El parecido con la realidad tebeística no termina aquí. Obviando el hecho de que Vázquez viva en un edificio que parece trasunto del de la «13 Rue del Percebe» (afirma Ibáñez en la película que el moroso que creó para el ático se inspiraba directamente en Vázquez), algunas secuencias parecen sacadas directamente de la viñeta, con persecuciones y chistes extraídos del papel. El problema, quizá, es que Aibar en alguna ocasión no logra controlar esta faceta de su película, a la que termina sobrándole un cierto tono infantiloide, con esos personajes cobrando vida mediante técnicas de animación, o con la profusión de efectos sonoros propios del dibujo animado.
Pero todo esto da un poco igual, porque en medio de todo el torbellino está situado el propio Vázquez (Santiago Segura en su mejor papel), genio, figura, gamberrismo y auténtico protagonista del homenaje. Y el respeto hacia el maestro no quita del sarcasmo, del cinismo, ni de la mirada ácida hacia un personaje que se trata sin condescendencia. El gran Vázquez de Aibar es un personaje caradura, macarra, aprovechado, polígamo y hasta un poco cabrón. Superdotado para el timo y con una filosofía de vida propia y un cierto desprecio por los demás («te crees que el resto de personas somos todos gilipollas» le dice en una ocasión su esposa -una de ellas-). Perennemente endeudado, era un maestro del bulto escurrido que se las ingeniaba siempre para escaparse de sus acreedores y de sus responsabilidades para con los que le rodeaban. Una forma de entender la vida social que luego terminó volcando en su autobiográfico «Los cuentos del tío Vázquez», protagonizado por un alter ego de sospechoso parecido.
Al final, sus desplantes, sus tonteos con la moral imperante (en el momento más inoportuno para ello) y sus tejemanejes con la justicia lo mandaron de cabeza a presidio, donde a decir verdad no pudo estarse demasiado tiempo quieto. Especialmente cuando se enteró de que la editorial, más pendiente de ganar dinero en gran cantidad que de otra cosa, le había puesto varios negros a trabajar en sus personajes.
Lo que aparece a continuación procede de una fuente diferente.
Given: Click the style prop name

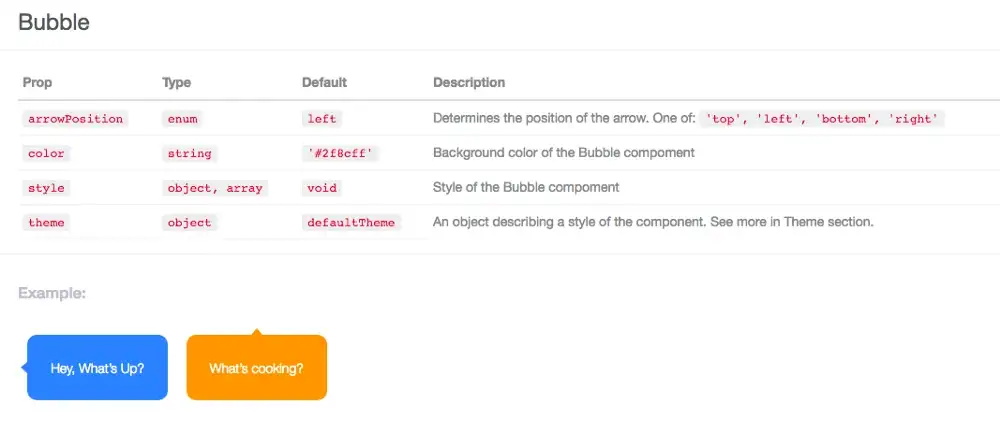Looking at the screenshot, I should 46,187.
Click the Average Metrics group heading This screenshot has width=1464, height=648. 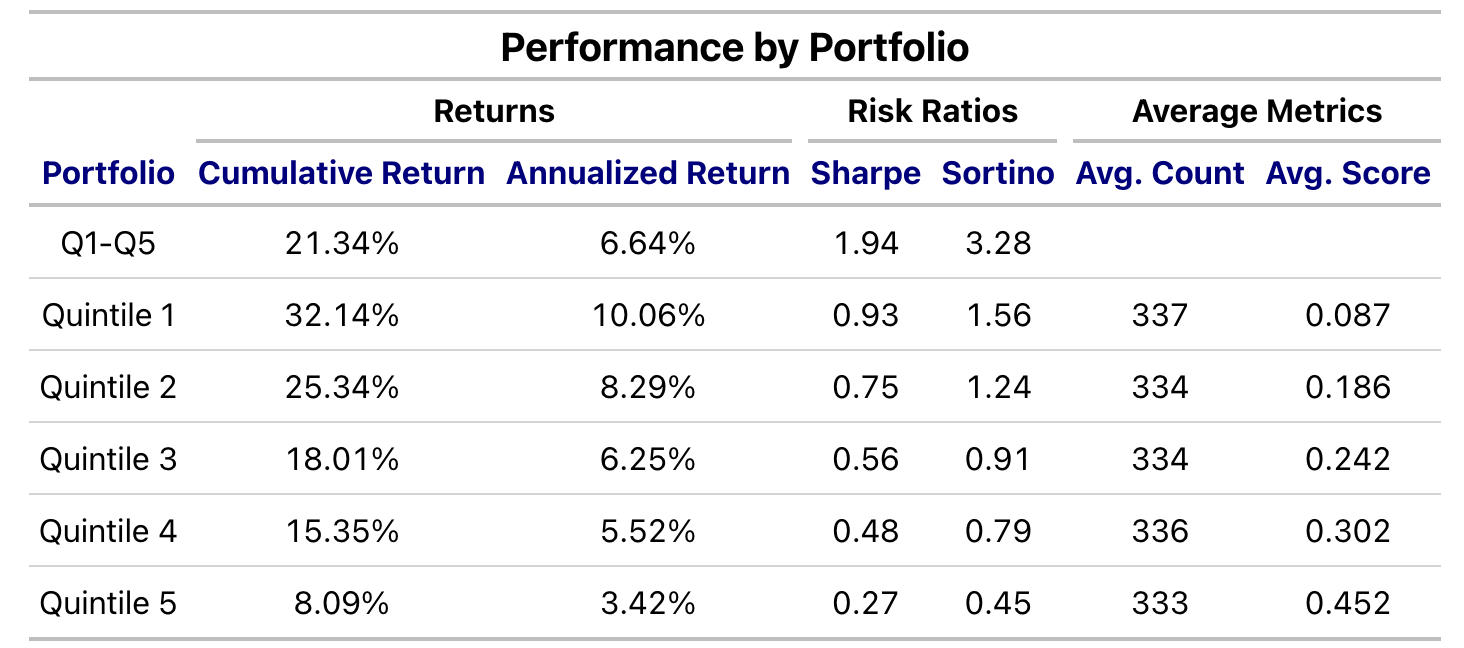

Anacleto, las hermanas Gilda, la familia Cebolleta, todos fueron pasando por manos profesionales pero profanas, alejándose cada vez más de su legítimo padre. Afortunadamente Aibar pone cada cosa en su lugar y nos regala el hermoso y precipitado momento de la creación de Anacleto o un simpático guiño a costa de Angelito. Y a pesar de que el drama y la comedia conviven en «El gran Vázquez» de manera un tanto forzada y que en ninguna de las dos facetas la película logra cotas especialmente memorables, el respeto y la clase con que se tratan los hechos son notables.
Todo con la voluntad de dar al César lo que es del César, de rendirse hacia el talento disparatado, hacia unos años de infancia que muchos hemos pasado devorando tebeos a lo industrial y que encuentran su culminación en ese emotivo epílogo de «El gran Vázquez» que reúne a dos amigos treinta años después.
Como película, bien. Como ejercicio nostálgico, maravillosa.